There are also many examples of friends or acquaintances becoming patients. Dr. K was considering building a home, and read an article about an up-and-coming young architect who had success renovating old homes. The doctor contacted the architect, and they met to discuss how a home could be built on the six-acre lot he purchased. The architect designed a beautiful home and during the design and construction became a patient of the doctor’s. Later, despite being a marathon runner, the architect miserably failed a wellness-van stress test. Dr. K referred him for evaluation that subsequently resulted in a 5-vessel coronary artery bypass. Five months later, the architect (patient), Dr. K (the family MD), his heart doctor (cardiologist), and nurse (cardiac rehab) all ran a 5 mile race together wearing shirts labeled as in the parentheses. The patient finished way ahead of the others, but that’s not the point. They formed a team. The doctor and architect became life-long friends all because the doctor was willing to find out more about his patient than just the symptoms he was having. 

Dozens of stories like this are part of the practice of Family Medicine. Many times I went to the funerals or the calling of patients who died. I attended the weddings of babies I delivered. I went to graduation parties and retirement celebrations, and often felt as close to patients as I was to my own relatives. I probably knew them better than my cousins. I certainly saw my patients more often than my cousins. 

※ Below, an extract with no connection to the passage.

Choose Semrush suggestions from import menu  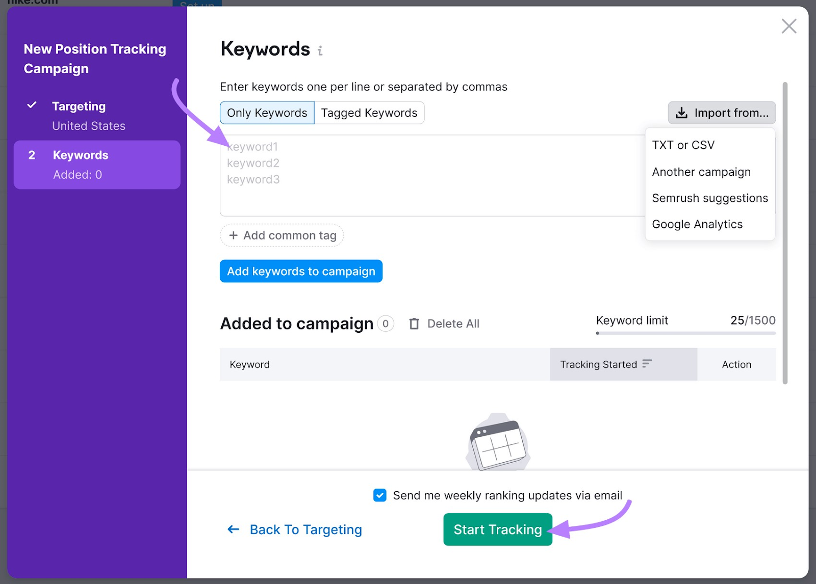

The champion of all doctors whose patients became friends is the man whose interests varied from auto racing, to farming, to horses and mules, to medicine. This doctor knew no strangers. Everyone was his friend. The only way such a relationship evolves is through one-on-one conversation and taking an interest in the patient’s hobbies, job, skills, or talents. This FP talked to patients about every nuance of Indy Car and sprint car racing. He talked about buying and boarding mules, dogs, and horses among other things. He talked about purchasing land and how to farm it. Other patients of his were police chiefs, sheriffs, and politicians, all of whom shared interests with him. He was the perfect example of a doctor who had not only patients but a lot of friends whose medical needs he fulfilled. 

My point to all of this is to emphasize the humanness of most family doctors. FP’s get to know their patients because they see them often and talk to them about non-medical subjects all the time. FP’s need to know family dynamics, job stressors, and what keeps his patient awake at night. These things are only learned through conversation and communication. How well did you get to know the surgeon who removed your appendix? You probably can’t remember his name! That is, unless he insulted you or did a bad job. Did your cardiologist make conversation about anything other than your heart? I doubt it. But Dr. G knows your son was a star football player, your wife is a bridge-playing Master, and that your dog died last winter. These are all important things to the patient, and the doctor’s asking about them is an endearing trait. “That doc really does care.” 

Think about it. When you see your doctor does he show interest in you and your family. If he doesn’t, he should.